Visualizing Millions of Waze Traffic Alerts with BigQuery, H3 and Dask
by Gabriel Stefanini VicenteWaze Transport Urban Development
Waze for Cities, a Data Partner of the Development Data Partnership, connects government partners to high quality, frequent and granular traffic data extremely valuable in informing public sector, transport and urban planning as well as addressing the United Nations’s Sustainable Development Goals. Even so, sucessfully leveraging these alternative and often large data sources may pose challenges in building capacity adopting best available data, tools and practices.
In this first installlment of a Partnership series, we demonstrate how to analyze and visualize Waze for Cities data using Google BigQuery, H3 and Dask.
Waze for Cities
Waze has become an indispensable platform where over 140 million monthly drivers check and report accidents, slow downs, incidents and irregularities, adding up to billions of precious data points that could be better repurposed for improving public sector, transport and urban planning.
Since 2014, Waze has shared these data freely for government partners as part of the Waze for Cities program and providing a myriad of data and tools via Google Cloud. The available data feeds are Traffic Alerts, Traffic Accidents and Traffic Irregularities.
Next, in this example, we will explore and visualize millions of Waze Traffic Alerts.
Visualizing Waze Traffic Alerts
Waze Traffic Alerts include all traffic events and incidents reported by Waze users through the mobile application over a selected period of time, categorized into types, e.g. ACCIDENT or JAM, and subtypes, e.g. JAM_MODERATE_TRAFFIC, JAM_HEAVY_TRAFFIC, JAM_STAND_STILL_TRAFFIC or JAM_LIGHT_TRAFFIC. See documentation.
Waze makes its traffic data available through a historical archive on Google Cloud or a live GeoRSS feed that is updated every 2 minutes. For example, see below a live feed snapshot for Kiev, Ukraine.
Check out the live sneak peek on visualizations.

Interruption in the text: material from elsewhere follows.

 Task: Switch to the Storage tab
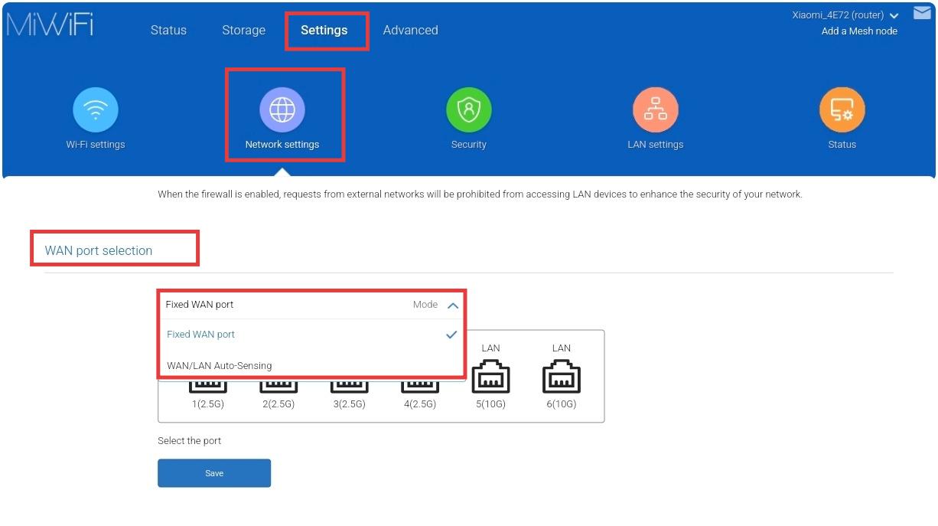(243, 31)
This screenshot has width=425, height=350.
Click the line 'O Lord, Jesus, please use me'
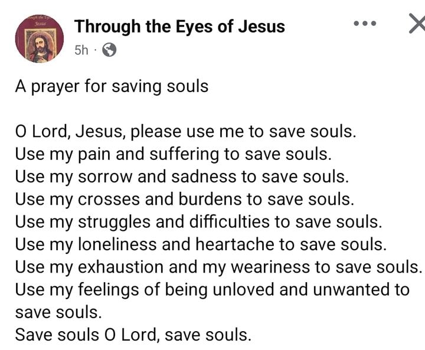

Exporting Waze Data from Google BigQuery
Starting in 2019, Waze has been providing access to a historical archive of traffic data on Google Cloud’s BigQuery. BigQuery is a fully-managed data tool that enables interactive SQL-like queries, while heavy lifting behind the curtains, and facilitating layering of Waze data with other datasets.
Using BigQuery’s geography functions, we select a time frame and Region of Interest (RoI) to be exported onto compressed and partitioned files.
Processing Waze Data with Dask
After exporting the data files (compressed CSVs), we have to prepare to visualize the large number of traffic alerts, in the order of millions. For that purpose, we leverage all power of Dask. Dask is a Python library build on top of NumPy and pandas. In addition to the familiar interface - for instance, reading multiple data files, decompressing and much more with a succint syntax and fast implementation - the library enables embarrassing parallelism in a very convenient and efficient way.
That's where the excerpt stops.